# Crop reallocation algorithm: toy model
This notebook translates Ishan's Matlab code setting up a toy version of our crop reallocation model into Python

## Questions for Ishan
- Confirm that my overall understanding is correct: that the data we're operating on is region-level (IR or geolev1). It seems like maybe we should be operating at the raster pixel level, but then how do we know how much yield is coming from that pixel?
- Is the way we want to calculate calories actually what’s done in Ishan’s current code? Seems like this assumes calories per acre are uniform across the whole adm1 unit which doesn’t seem right
- How will we break ties in the min yield planted/max yield empty calculation? This could matter especially if the locations have different climate draws/climate sensitivity
- How are we incorporating switching costs, again? Is there some condition where we are forcing costs to weakly exceed benefits?
- discuss correct way to iterate over gamma
- implementation is slow even with this toy example. For this to be feasible, we're going to need to think about how to speed things up significantly.

## Things to follow up on
- Probably want to change data storage so it works with arrays. Will be faster, better able to read projection system outputs, and generally easier to integrate with impact-calculations (need to check all this with James/Brewster)
- Seems useful to develop a suite of visualizations that helps us understand the steps in the algorithm (and where there's possibility for improvement)

## Immediate next steps
- Build in gamma iteration and elasticity iteration

In [67]:
import numpy as np
import pandas as pd
import matplotlib.pyplot as plt

# 1. Set up parameters
Here I'm just taking the values from Ishan's code, but attempting to structure them in a way that will work for more data

In [68]:
# the list of crops we're working with
crops = ['soy', 'rice']

# Initial conditions
yields = pd.DataFrame({
    'geo0_id': [1, 1, 1, 1, 1, 1],
    'geo1_id': [1, 2, 3, 1, 2, 3],
    'crop': ['soy', 'soy', 'soy', 'rice', 'rice', 'rice'],
    'yield': [10, 20, 15, 20, 10, 15]
})

calories = pd.DataFrame({
    'crop': ['soy', 'rice'],
    'calories': [25, 15]
})

acreage = pd.DataFrame({
    'geo0_id': [1, 1, 1, 1, 1, 1],
    'geo1_id': [1, 2, 3, 1, 2, 3],
    'crop': ['soy', 'soy', 'soy', 'rice', 'rice', 'rice'],
    'acres_planted': [40, 70, 0, 60, 30, 0],
    'total_acres': [100, 100, 100, 100, 100, 100]
})

# may want to turn the lines that return the merged dataframe into a function that
# standardizes datasets--tbd
present_yields = (yields
          .merge(calories, how='left', on='crop')
          .merge(acreage, how='left', on=['crop', 'geo1_id', 'geo0_id'])
         )
    
present_yields['calorie_yield'] = present_yields['yield'] * present_yields['calories']

In [69]:
# Climate shocks
# This will eventually be the real projections from the ag sector.
# Before then, we'll use random draws.
# Just use Ishan's numbers for now.

yield_shocks = pd.DataFrame({
    'geo0_id': [1, 1, 1, 1, 1, 1],
    'geo1_id': [1, 2, 3, 1, 2, 3],
    'crop': ['soy', 'soy', 'soy', 'rice', 'rice', 'rice'],
    'yield_shock': [0.5, 0.8, 1, 0.9, 0.6, 1]
})

future_yields = (yield_shocks
                 .merge(present_yields, how='outer', on=['geo0_id', 'geo1_id', 'crop'])
                )
future_yields['future_yield'] = future_yields['yield'] * future_yields['yield_shock']

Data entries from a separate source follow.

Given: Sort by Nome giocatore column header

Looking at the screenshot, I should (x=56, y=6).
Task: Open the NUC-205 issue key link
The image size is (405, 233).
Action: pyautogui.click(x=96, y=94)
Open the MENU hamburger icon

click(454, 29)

# replace the yield column with the future yield column and re-calculate moments
future_yields['yield'] = future_yields['future_yield']
future_yields.drop('future_yield', inplace=True, axis=1)

In [70]:
present_yields

Unnamed: 0,geo0_id,geo1_id,crop,yield,calories,acres_planted,total_acres,calorie_yield
0,1,1,soy,10,25,40,100,250
1,1,2,soy,20,25,70,100,500
2,1,3,soy,15,25,0,100,375
3,1,1,rice,20,15,60,100,300
4,1,2,rice,10,15,30,100,150
5,1,3,rice,15,15,0,100,225


# 2. Set up functions for calculating moments

### Moment 1: Gamma

In [97]:
# update docstring when this is stable
def calculate_gamma(df):
    '''
    Calculate 'gamma', the ratio of total calories produced to possible 
    calories produced.
    
    Parameters:
    -----------
    df: DataFrame
        ***Description here***
        
    '''

    total_cal = sum(df['calorie_yield'] * df['acres_planted'])
    
    # not sure this potential calorie calculation is what we actually want
    potential_cal = (df
        .groupby('geo1_id')
        .agg({'calorie_yield': 'max', 'acres_planted': 'sum'})
    )
    
    potential_cal = sum(potential_cal['calorie_yield'] * potential_cal['acres_planted'])
    
    return  total_cal / potential_cal

In [98]:
calculate_gamma(present_yields)

0.84375

### Moment 2: Phi

In [72]:
def analyze_empty_acreage(df, crop):
    '''
    Returns the yield and plot id for the plot with the highest yield that currently has 
    empty space, as well as the yield and plot id for the plot with the lowest yield that 
    is currently occupied.
    These are the conditions that will be calculated in each iteration of the loop in
    `calculate_phi`
    
   Parameters:
    -----------
    df: DataFrame
        ***Description here***
    
    crop: str
        The name of the crop you want to calculate phi for
    
    '''
    # set up initial conditions
    total_acres = (df[['geo0_id', 'geo1_id', 'acres_planted']]
                   .copy()
                   .groupby(['geo0_id', 'geo1_id'])
                   .sum()
                   .rename(columns={'acres_planted':'total_acres_planted'})
        )
    df = df.merge(total_acres, how='left', on=['geo0_id', 'geo1_id'])
    df['empty_acres'] = df['total_acres'] - df['total_acres_planted']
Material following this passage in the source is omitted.